Jan 08 2011
The choice of a Muslim comic superhero to help the fictional American character Batman in fighting criminals in France is drawing the ire of rightists in the United States.
“Apparently Batman couldn’t find any actual Frenchman to be the ‘French saviour’,” right-wing blogger Warner Todd Huston wrote on his site Publius Forum.
Batman is a fictional comic character who is fighting crimes around the world.
In the December issues of DC Comics Detective Comics Annual and Batman Annual, the caped crusader has set up Batman Incorporated, a global crime-fighting network with a superhero in each major city around the world to fight crime.
In Paris, Batman, also dubbed the Dark Knight, chooses a Muslim superhero, the Nightrunner.
“The character’s name is Bilal Asselah and he is an Algerian Sunni Muslim and an immigrant that is physically fit and adept at the gymnastic sport parkour,” said Huston.
Asselah, a 22-year-old Muslim of Algerian origin from Clichy-sous-Bois, a tough Paris suburb where urban unrest sparked riots in immigrant districts across France in 2005.
The riots were the catalyst, as the comic books showed, behind turning Asselah, a once-peaceful Parisian into a masked crime-fighter.
One night, Asselah and his friend were caught up in the unrest where they were beaten up by police who mistook them for rioters.
Asselah’s furious friend reacted by burning down a police station and ended up being killed by police.
Bilal, on the other side and thanks to the influence of his pious Muslim mother, rejects hate and fear.
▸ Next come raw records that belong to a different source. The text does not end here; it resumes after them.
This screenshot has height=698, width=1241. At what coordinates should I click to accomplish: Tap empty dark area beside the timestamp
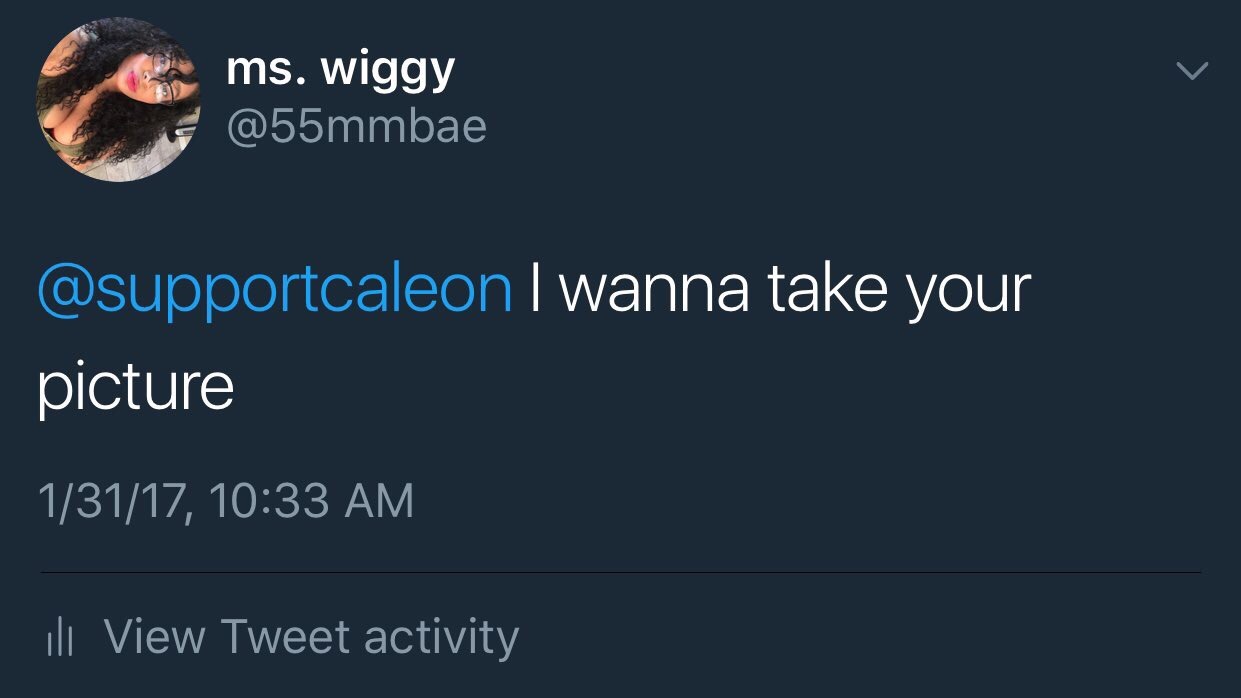point(800,501)
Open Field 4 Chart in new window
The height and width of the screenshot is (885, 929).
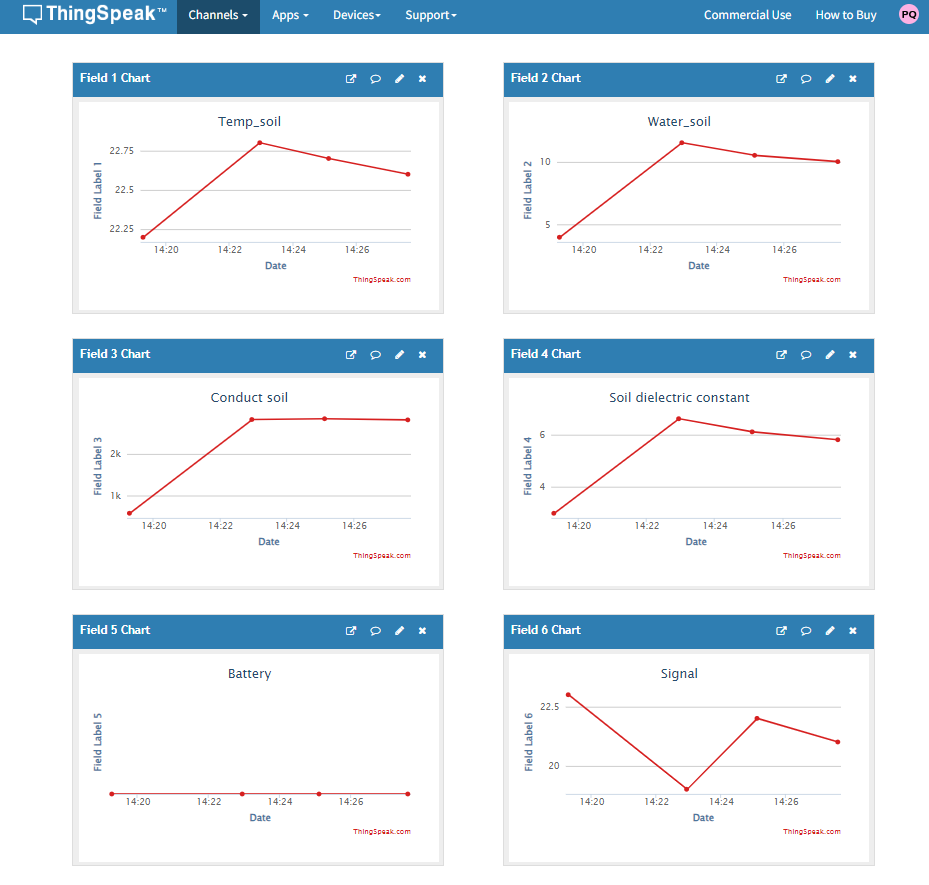point(781,355)
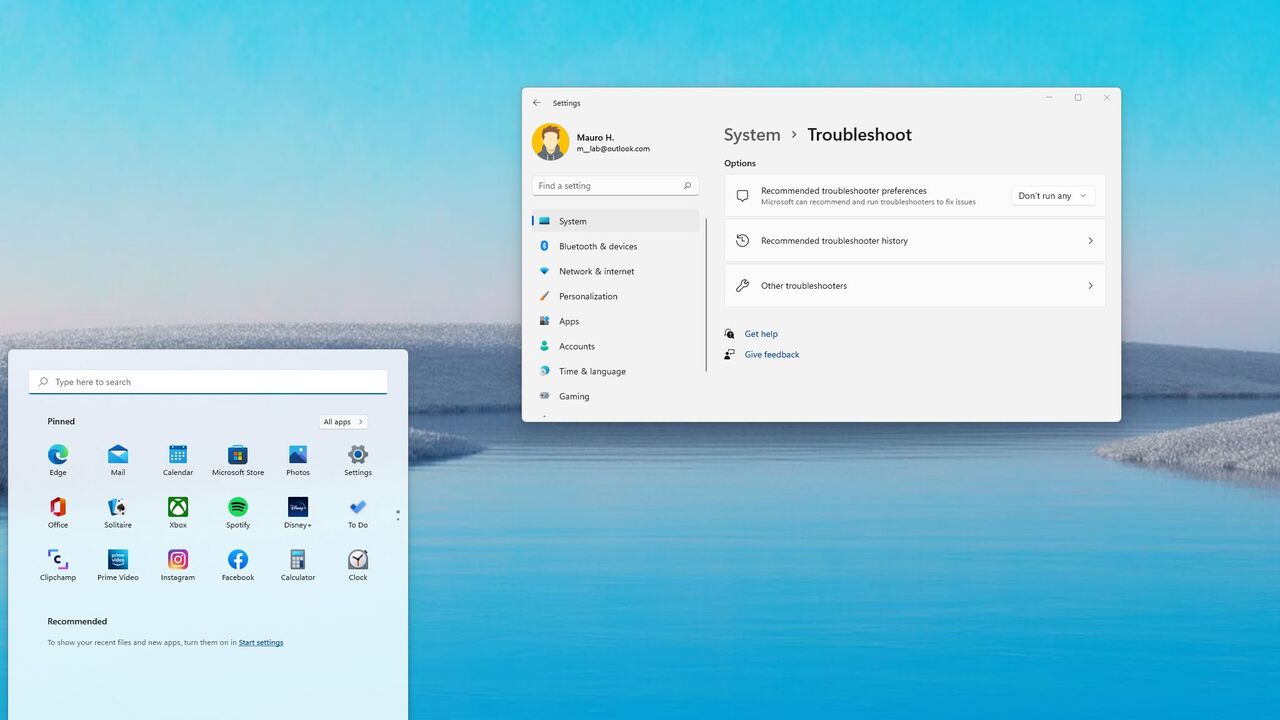The width and height of the screenshot is (1280, 720).
Task: Open Other troubleshooters section
Action: pyautogui.click(x=914, y=286)
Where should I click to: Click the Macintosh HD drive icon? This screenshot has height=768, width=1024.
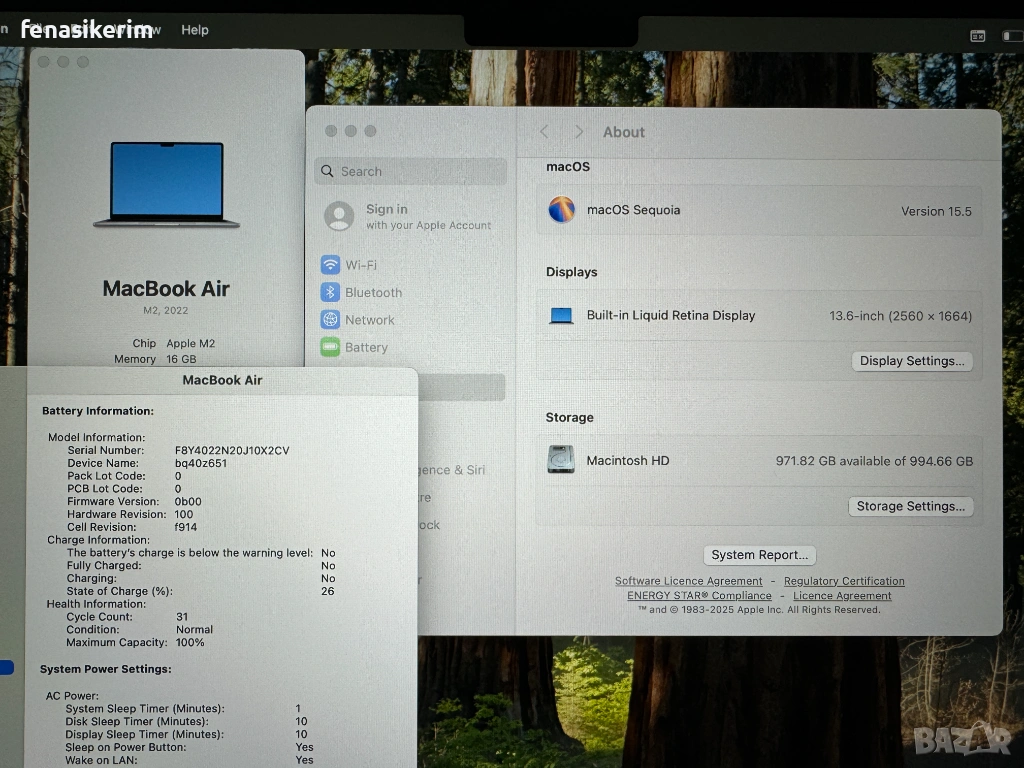[561, 460]
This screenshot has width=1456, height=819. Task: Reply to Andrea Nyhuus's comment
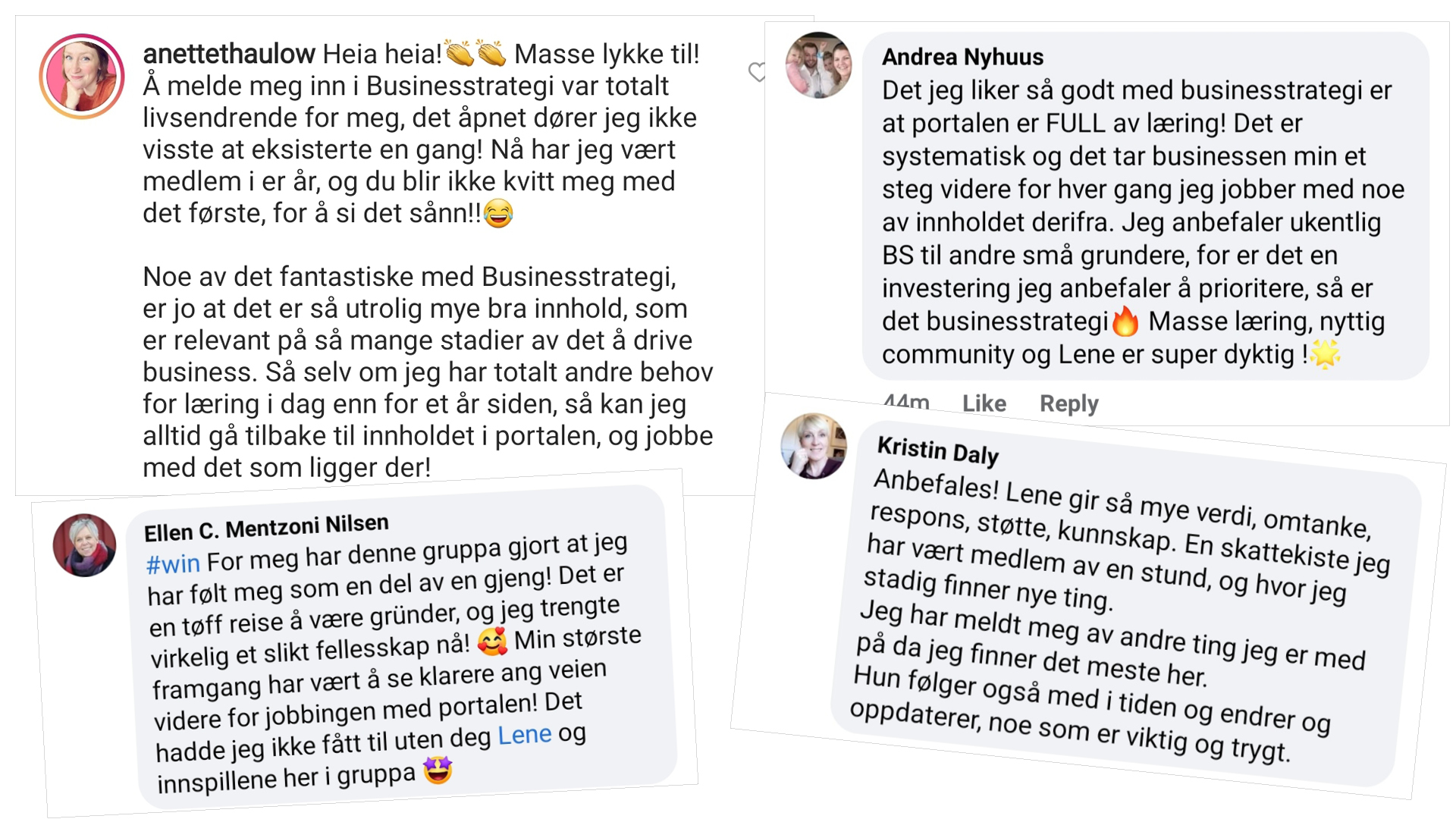(x=1068, y=403)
Grieved by his friend’s death, the Muslim young man turned to parkour, a form of acrobatics where practitioners jump from buildings and leap over walls and street furniture.
When riots again threaten to engulf his neighbourhood, he puts on a mask and, using his parkour skills, becomes Nightrunner and sets out to set things right again.
The Muslim youth’s integrity, athletic prowess, and triumph over personal grievance made him the favourite choice to represent the Batman Incorporated in Paris.
Right-wingers said that a Muslim was not fit to play the role of a superhero and fight crime.
“Unfortunately, readers of Batman will not be helped to understand what troubles are really besetting France,” Huston wrote on Publius, his Forum.
US comic book author Bosch Fawstin was also furious.
“DC Comics has submitted to Islam,” he wrote on his blog.
The Angry White Dude blog described Islam as the “religion of murder” and mocked that “Nightrunner the Muslim sidekick will have strange new powers to bury women to their waists and bash their heads in with large rocks.”
But, the creators of the character defended their choice of a Muslim superhero to fight crime in France.
“The urban unrest and problems of the ethnic minorities under (President Nicolas) Sarkozy’s government dominate the news from France,” David Hine, the writer of the album featuring Nightrunner, said.
“It became inevitable that the hero should come from a French Algerian background,” the British-born author said.
He said that the Nightrunner is “the kind of hero I would want to see in a comic book if I were French.”